No. 67 – Los Angeles Rams
- Position: Guard
- Roster status: Injured reserve

Personal information
- Born: April 21, 2000 (age 26) Temecula, California, U.S.
- Listed height: 6 ft 2 in (1.88 m)
- Listed weight: 296 lb (134 kg)

Career information
- High school: Chaparral (Temecula, California)
- College: USC (2018–2023)
- NFL draft: 2024: undrafted

Career history
- Los Angeles Rams (2024–present);

Career NFL statistics as of 2025
- Games played: 29
- Games started: 9
- Stats at Pro Football Reference

= Justin Dedich =

American football player (born 2000)

Justin Dedich (born April 21, 2000) is an American professional football guard for the Los Angeles Rams of the National Football League (NFL). He played college football for the USC Trojans.

==College career==
During Dedich's six-year career from 2018 to 2023 with USC, he played in 47 games where he earned 33 starts for the Trojans where he was named a PAC-12 all-conference honorable mention three times.

• _Recorded information_

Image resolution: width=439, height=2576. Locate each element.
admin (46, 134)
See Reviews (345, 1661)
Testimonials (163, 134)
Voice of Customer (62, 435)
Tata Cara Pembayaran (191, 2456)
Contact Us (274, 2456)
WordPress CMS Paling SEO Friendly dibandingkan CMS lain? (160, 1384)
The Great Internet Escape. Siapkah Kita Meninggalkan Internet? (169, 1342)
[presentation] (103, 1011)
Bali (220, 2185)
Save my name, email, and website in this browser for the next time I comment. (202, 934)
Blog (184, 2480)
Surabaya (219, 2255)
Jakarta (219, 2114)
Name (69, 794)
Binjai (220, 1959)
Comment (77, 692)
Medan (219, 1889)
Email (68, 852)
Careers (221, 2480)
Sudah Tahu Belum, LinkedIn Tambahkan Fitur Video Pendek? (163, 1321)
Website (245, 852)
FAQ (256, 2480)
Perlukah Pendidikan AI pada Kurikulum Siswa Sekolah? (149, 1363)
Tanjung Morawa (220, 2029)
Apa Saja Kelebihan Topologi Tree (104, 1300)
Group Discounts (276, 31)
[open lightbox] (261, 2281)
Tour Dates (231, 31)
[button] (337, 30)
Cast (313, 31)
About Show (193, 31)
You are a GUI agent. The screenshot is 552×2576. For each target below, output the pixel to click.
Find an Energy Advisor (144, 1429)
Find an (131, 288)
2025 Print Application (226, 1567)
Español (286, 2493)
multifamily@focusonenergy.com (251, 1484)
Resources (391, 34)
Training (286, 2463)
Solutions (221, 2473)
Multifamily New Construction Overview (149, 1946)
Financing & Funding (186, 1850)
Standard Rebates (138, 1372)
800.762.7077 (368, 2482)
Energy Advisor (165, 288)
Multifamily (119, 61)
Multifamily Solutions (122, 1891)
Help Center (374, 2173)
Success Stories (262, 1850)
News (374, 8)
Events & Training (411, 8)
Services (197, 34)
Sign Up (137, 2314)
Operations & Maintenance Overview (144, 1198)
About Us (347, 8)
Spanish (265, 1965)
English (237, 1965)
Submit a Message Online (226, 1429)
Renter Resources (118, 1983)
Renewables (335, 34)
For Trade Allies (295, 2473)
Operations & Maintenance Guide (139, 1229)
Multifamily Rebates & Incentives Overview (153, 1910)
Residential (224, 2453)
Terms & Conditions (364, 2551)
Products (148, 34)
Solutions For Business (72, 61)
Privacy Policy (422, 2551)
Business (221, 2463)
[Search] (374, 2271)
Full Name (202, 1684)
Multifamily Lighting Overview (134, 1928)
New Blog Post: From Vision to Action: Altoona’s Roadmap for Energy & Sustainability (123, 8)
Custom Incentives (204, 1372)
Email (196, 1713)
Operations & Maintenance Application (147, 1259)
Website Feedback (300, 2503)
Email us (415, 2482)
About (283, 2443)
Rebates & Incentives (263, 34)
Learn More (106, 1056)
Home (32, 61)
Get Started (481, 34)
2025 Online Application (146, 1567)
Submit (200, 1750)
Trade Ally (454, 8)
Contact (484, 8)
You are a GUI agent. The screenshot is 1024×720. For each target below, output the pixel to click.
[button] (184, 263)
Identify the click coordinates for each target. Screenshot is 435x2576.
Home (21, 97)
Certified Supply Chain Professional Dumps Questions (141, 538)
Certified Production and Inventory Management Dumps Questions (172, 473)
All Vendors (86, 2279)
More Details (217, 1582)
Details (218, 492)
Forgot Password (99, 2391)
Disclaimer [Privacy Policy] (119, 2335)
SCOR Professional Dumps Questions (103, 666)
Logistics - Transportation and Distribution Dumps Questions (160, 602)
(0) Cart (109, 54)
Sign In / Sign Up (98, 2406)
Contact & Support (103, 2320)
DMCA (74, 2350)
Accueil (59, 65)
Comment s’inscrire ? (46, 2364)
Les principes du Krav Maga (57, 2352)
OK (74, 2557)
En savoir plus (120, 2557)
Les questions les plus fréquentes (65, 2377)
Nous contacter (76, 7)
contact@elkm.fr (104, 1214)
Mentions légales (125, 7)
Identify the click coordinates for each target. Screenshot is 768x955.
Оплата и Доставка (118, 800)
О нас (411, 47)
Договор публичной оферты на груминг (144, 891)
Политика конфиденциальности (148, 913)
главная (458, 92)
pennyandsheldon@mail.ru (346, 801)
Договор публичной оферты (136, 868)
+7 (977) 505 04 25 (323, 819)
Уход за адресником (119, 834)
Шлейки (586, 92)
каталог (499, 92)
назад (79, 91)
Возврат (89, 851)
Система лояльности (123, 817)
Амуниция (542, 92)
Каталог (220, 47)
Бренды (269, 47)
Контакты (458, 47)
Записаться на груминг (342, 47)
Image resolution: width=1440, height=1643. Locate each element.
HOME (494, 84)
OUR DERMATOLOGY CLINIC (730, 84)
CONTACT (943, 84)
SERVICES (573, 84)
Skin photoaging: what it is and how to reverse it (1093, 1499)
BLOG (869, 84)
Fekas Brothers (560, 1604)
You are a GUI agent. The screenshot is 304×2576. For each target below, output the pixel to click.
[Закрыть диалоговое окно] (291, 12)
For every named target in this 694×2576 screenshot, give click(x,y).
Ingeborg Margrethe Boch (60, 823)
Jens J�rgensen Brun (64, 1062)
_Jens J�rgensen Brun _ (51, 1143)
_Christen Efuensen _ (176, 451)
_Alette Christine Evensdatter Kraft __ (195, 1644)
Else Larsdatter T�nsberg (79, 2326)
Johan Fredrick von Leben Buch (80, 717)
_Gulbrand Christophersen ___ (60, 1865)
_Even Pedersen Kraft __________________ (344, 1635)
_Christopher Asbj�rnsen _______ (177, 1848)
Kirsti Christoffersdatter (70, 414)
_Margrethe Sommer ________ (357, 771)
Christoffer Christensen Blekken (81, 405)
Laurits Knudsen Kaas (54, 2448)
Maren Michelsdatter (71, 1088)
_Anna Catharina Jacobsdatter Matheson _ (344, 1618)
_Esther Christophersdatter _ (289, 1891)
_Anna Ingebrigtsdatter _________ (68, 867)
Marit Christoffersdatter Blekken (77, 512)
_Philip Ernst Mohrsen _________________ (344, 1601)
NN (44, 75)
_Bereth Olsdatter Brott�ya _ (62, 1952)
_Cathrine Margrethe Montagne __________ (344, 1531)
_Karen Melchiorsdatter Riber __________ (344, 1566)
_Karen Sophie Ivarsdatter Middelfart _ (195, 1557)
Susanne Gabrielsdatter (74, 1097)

• _Activities_
[a] In the Justin Dedich biography, explain why his time at USC can be called a six-year college career, using only what the text gives.
[b] Answer these questions from the Justin Dedich biography:
(i) Which high school did Dedich attend?
(ii) What is his listed roster status?
(iii) How many times was he named a PAC-12 all-conference honorable mention?
[c] Carry on the Justin Dedich biography, starting after its final sentence about his college career.

• _Answer section_
[a] His college career with USC ran from 2018 through 2023, as both the article and the "College: USC (2018–2023)" line state. That span covers six seasons.

[b]
(i) Chaparral, in Temecula, California
(ii) Injured reserve
(iii) Three times

[c]
==Professional career==

After not being selected in the 2024 NFL draft, Dedich decided to sign with the Los Angeles Rams as an undrafted free agent. On August 27, 2024, Deidch was released by the Rams during final roster cuts, and re-signed to the team's practice squad the following day. On September 18, Dedich signed to the Rams active roster. During his rookie year, Dedich played in 13 games with three starts. In 2025, Dedich was active in 16 of the Rams' 17 regular season games and made six starts. He also started in L.A.'s 34-31 victory over Carolina in an NFC Wild Card game and was active throughout the Rams' playoff run. On March 2, 2026, the Rams announced that they were tendering Dedich as an exclusive rights free agent.

On August 30, 2026, Dedich was placed on injured reserve.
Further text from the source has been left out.